▶ _Page extract_
** begin **
1. The Employer's Position

    The Employer proposes the following:(4)

Displaced Agency employees will be selected prior to surplus Agency employees. If two or more eligible employees apply for a vacancy and are determined to be well qualified, any of these eligible employees may be selected. Candidates from within or outside the Agency cannot be selected if eligible [and] well-qualified displaced or surplus Agency employees are available.(5)

This proposal is consistent with OPM CTAP regulations which clearly "vest [management] with [the] discretion to distinguish among viable candidates" for vacant positions.(6) Such discretion would allow management to select the "best qualified" employees for vacant positions, which has a greater importance in this era of downsizing when "mission requirements must be closely matched with personal skills and abilities in order to maintain efficient operations." Moreover, this proposed selection process is "reasonable and even-handed" because it bases selection on employees’ qualifications, rather than their bargaining-unit status or seniority.

    The Union’s proposal, on the other hand, is contrary to OPM CTAP regulations which make management responsible for "deciding the order of selection."(7) Also, it "discounts the value of performance appraisals, employee interviews, and reference checks" in the selection process, thereby "stripping" management of its "unfettered right" to select the employees who are "best" qualified for the positions. Requiring management to give bargaining-unit employees "first consideration" when filling positions and using seniority as a basis for selection would have a "disparate impact" on non-unit employees who make up nearly one-half of the FDIC workforce. Such impact would be "magnified" in areas where there are large groups of both unit and non-unit employees, e.g., Atlanta, because competition for positions under CTAP is limited to local commuting areas. It is unacceptable to management to "discount the qualifications and special attributes" of the "thousands" of non-unit employees until it "examine[s] the bona fides of unit employees." As for selection based on employees’ seniority, it only would allow for an evaluation of employees’ "paper qualifications;" in this regard, it would preclude management from using factors considered in a "conventional selection process," such as job interviews and performance appraisals, to distinguish between employees. Even if the proposal were interpreted to allow management to use such things to distinguish between employees, however, selection based on seniority would be unacceptable because employees’ qualifications, not their length of service, is what determines their ability to perform in a particular job. Moreover, competition for jobs under CTAP is not the same as competing for "one’s current job" under RIF procedures. Rather, it is competition for jobs which employees may never have performed before, and it is not a practice in the Federal Government to use seniority as the basis for selecting employees for such jobs.
** end **
▶ _What you need to do_
1. In the excerpt on the Employer's position, what portion of the FDIC workforce is made up of non-unit employees?
2. Repeat the excerpt on the Employer's position word for word, from "The Employer proposes" to "employees are available.(5)".
3. Go on with the excerpt on the Employer's position, picking up after its final sentence.

▶ _Collected data_
** begin **
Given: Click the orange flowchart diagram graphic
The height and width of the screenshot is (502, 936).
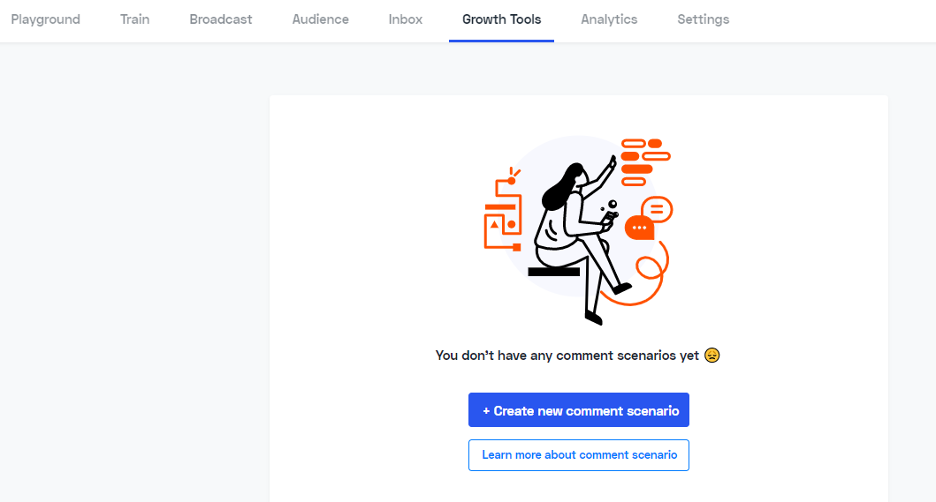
** end **
▶ _Responses to the tasks_
1. Nearly one-half

2.
The Employer proposes the following:(4)

Displaced Agency employees will be selected prior to surplus Agency employees. If two or more eligible employees apply for a vacancy and are determined to be well qualified, any of these eligible employees may be selected. Candidates from within or outside the Agency cannot be selected if eligible [and] well-qualified displaced or surplus Agency employees are available.(5)

3.
    Contrary to the Union’s arguments, its proposal is not consistent with earlier Panel decisions on the use of "first consideration" and "seniority" as bases for selection. In this regard, the Panel has never adopted proposals granting unit employees "first consideration" in circumstances similar to those in this case where "employees are struggling to remain on the Agency’s payroll." Rather, the earlier Panel cases "applied the first consideration scheme[] almost exclusively to either merit promotion or work detail situations."(8) Moreover, in "virtually" all of those Panel cases, the unit employees were "internal to the organization," while the other employees vying for positions were "either organizationally or geographically ‘external’."(9) By comparison, under CTAP, FDIC employees, whether or not they are organized, would compete for vacant positions within "discrete" local commuting areas. Finally, an "informal survey" did not reveal any other Federal agencies involved in financial management or regulation which are covered by negotiated agreements providing unit employees with "first consideration" in the CTAP selection process, with the exception of the Internal Revenue Service (IRS).

2. The Union’s Position

    The Union’s proposal is as follows:(10)

Displaced Agency employees will be selected prior to surplus Agency employees. If two or more eligible employees apply for a vacant bargaining-unit position, first consideration will be given to bargaining-unit employees. If a bargaining-unit employee is to be selected, it shall be the employee with the greatest seniority if the candidates are essentially equally qualified. Candidates from within or outside the Agency cannot be selected if eligible [and] well-qualified displaced or surplus Agency employees are available.(11)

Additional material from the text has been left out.